### Task objective
Nothing but a number should be given: how many lines of the records include "agent"?

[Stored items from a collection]

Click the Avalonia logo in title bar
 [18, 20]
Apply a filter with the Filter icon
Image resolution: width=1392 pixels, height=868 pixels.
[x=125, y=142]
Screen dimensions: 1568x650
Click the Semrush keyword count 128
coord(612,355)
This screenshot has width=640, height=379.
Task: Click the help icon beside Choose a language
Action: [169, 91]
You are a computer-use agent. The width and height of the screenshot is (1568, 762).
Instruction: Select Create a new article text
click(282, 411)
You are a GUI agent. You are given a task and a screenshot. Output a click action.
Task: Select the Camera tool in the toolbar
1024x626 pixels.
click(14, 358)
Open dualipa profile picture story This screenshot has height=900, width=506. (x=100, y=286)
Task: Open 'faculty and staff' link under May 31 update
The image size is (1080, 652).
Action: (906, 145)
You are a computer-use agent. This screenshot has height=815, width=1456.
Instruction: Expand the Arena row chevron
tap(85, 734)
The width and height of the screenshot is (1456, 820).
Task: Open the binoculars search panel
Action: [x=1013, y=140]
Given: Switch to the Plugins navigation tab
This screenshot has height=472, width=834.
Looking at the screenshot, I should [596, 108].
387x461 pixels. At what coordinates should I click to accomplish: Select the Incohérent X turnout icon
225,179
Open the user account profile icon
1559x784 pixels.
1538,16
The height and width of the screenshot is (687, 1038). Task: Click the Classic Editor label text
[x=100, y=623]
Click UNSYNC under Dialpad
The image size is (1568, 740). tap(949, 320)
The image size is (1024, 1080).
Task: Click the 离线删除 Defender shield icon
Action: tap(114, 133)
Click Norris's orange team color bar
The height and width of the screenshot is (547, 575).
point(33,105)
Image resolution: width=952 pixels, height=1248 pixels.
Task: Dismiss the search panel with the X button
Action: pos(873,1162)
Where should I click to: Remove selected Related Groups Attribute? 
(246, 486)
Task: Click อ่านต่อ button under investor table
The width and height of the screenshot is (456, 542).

### Solved problem
3